プロ野球界には「花の44年組」という言葉がある。それは昭和43年11月12日に行われた『第4回ドラフト会議』で入団した選手たちを称える言葉である。この年のドラフトは空前絶後の〝大豊作〟といわれた。
注目は〝法政三羽ガラス〟といわれた田淵幸一、山本浩司、富田勝。特に通算22本塁打を放ち、東京六大学の記録を塗り替えた田淵は早くから巨人と相思相愛と噂された。ドラフト前の挨拶では川上哲治監督自らが田淵の自宅を訪ね-
「背番号2を用意している。王-田淵-長嶋と並ぶ〝123クリーンアップ〟を考えている」と夢の構想を打ち明けた。
田淵の希望は在京セ・リーグ。それでも「まず田淵を狙う。彼がダメなときは地元の山本」という広島や東京、南海、東映らが指名に名乗りを上げた。
当時の新聞を見てみると、高校生で注目を集めていたのが神奈川・武相高のエース島野修である。早くから関東高校球界で名をはせ、2年、3年と夏の甲子園大会に出場。大洋、阪急、西鉄が1位指名を用意していた。その他、サンケイが大橋穣(亜大)、中日が星野仙一(明大)、近鉄が藤原真(全鐘紡)。そして阪神が地元、大阪出身の富田(興国高-法大)-という予想だった。
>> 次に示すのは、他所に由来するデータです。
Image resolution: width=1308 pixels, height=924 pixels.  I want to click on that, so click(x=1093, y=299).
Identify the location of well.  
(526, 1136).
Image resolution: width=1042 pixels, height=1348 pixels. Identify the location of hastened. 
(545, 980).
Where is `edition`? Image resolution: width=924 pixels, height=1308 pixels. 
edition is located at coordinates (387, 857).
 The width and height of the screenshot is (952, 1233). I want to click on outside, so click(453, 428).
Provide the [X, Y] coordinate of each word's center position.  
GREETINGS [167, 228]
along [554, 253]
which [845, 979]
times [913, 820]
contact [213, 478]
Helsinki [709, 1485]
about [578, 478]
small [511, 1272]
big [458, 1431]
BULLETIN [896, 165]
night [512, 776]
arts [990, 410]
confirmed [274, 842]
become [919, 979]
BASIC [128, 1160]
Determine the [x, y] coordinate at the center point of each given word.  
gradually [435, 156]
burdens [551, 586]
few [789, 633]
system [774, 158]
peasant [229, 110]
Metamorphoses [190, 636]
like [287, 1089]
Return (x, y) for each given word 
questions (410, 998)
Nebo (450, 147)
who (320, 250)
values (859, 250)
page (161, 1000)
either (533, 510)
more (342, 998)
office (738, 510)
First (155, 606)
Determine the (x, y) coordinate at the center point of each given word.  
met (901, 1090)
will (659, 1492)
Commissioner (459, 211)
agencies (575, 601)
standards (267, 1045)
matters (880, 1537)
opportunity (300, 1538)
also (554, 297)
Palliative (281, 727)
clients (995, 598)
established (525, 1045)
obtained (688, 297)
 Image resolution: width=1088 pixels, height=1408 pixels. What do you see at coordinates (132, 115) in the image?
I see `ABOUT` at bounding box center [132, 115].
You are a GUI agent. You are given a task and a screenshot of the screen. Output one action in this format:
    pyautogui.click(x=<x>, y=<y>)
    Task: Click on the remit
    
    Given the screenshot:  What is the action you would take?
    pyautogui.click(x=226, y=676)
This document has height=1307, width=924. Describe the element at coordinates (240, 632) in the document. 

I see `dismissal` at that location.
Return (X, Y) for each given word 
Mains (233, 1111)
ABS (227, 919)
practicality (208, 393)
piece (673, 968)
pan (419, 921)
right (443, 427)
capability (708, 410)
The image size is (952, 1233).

11月12日、東京・日比谷の日生会館7階の国際ホールでドラフト会議は始まった。この年のドラフトは「指名入札制」ではなく、抽選で12球団の指名順位を決めた。まず予備抽選で本抽選でくじを引く順位を決定。そして本抽選。「一番くじ」に当たると、一番に欲しい選手を指名できた。
運命の「1番」は東映が引き当てた。2番広島、3番阪神…巨人は8番、阪急は11番。誰もが東映の田淵指名と思った。ところが、東映は大橋を、続く広島も田淵ではなく山本を指名した。
「在京のセ以外の指名なら、息子は社会人野球の熊谷組に就職させる」という父・綾男さんの言葉が効いていたのだ。
阪神の関係者が座るテーブルがにわかに忙しくなった。首脳たちが顔を寄せてひそひそと相談。そして、敢然と田淵を指名したのである。